Dataset records:
────────
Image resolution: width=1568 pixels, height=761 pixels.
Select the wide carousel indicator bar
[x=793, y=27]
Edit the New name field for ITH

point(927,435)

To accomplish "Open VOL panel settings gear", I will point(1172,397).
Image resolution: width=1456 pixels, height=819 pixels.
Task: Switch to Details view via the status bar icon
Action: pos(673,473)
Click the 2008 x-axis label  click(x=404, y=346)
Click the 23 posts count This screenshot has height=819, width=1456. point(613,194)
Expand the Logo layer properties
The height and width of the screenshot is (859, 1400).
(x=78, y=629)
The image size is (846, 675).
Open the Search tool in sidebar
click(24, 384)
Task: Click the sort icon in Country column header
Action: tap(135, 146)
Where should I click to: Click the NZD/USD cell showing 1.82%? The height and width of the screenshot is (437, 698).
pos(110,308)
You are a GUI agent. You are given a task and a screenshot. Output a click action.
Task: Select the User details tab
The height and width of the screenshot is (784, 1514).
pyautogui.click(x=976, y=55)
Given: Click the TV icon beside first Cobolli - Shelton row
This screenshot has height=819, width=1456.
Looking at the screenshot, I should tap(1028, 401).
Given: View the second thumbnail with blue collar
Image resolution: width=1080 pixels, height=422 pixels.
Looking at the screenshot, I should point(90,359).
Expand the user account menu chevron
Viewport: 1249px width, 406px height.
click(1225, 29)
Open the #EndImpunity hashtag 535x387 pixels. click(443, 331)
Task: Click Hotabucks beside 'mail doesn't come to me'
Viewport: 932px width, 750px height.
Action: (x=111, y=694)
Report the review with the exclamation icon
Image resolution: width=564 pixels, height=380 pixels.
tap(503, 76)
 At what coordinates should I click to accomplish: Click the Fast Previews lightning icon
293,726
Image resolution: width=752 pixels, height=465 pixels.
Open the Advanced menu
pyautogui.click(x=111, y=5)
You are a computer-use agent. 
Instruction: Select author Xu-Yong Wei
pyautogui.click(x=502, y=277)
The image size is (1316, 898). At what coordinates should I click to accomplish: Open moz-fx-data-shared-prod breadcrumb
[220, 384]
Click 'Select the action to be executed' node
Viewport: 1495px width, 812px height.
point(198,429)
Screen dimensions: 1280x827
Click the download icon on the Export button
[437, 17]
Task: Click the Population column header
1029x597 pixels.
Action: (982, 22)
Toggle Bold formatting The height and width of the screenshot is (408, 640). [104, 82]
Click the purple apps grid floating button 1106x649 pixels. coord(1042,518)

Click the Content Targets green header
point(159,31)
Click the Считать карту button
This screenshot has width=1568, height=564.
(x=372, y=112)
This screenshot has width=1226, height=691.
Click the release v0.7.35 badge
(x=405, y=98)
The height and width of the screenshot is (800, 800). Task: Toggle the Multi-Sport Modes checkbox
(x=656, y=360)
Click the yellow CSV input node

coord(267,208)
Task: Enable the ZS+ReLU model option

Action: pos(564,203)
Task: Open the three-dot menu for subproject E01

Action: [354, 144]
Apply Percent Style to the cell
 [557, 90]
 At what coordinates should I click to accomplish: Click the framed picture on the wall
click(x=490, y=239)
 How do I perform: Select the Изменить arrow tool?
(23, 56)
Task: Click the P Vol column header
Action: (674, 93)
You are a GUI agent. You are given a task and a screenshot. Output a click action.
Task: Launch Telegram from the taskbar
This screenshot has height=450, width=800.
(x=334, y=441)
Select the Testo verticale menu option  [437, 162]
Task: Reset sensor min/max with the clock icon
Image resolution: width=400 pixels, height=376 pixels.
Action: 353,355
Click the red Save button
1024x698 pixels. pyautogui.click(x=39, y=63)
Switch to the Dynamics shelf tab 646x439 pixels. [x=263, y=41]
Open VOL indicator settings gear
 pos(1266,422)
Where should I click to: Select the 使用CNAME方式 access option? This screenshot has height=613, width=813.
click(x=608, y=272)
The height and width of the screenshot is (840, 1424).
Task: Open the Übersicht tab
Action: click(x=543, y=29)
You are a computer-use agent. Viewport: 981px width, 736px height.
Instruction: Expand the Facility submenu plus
────────
*AIM*: From the data above, pull out every line that contains the word "accomplish", and leave out all the others.

*RIGHT ANSWER*:
To accomplish "Open VOL panel settings gear", I will point(1172,397).
 At what coordinates should I click to accomplish: Click the Fast Previews lightning icon
The image size is (1316, 898). At what coordinates should I click to accomplish: Open moz-fx-data-shared-prod breadcrumb
 At what coordinates should I click to accomplish: Click the framed picture on the wall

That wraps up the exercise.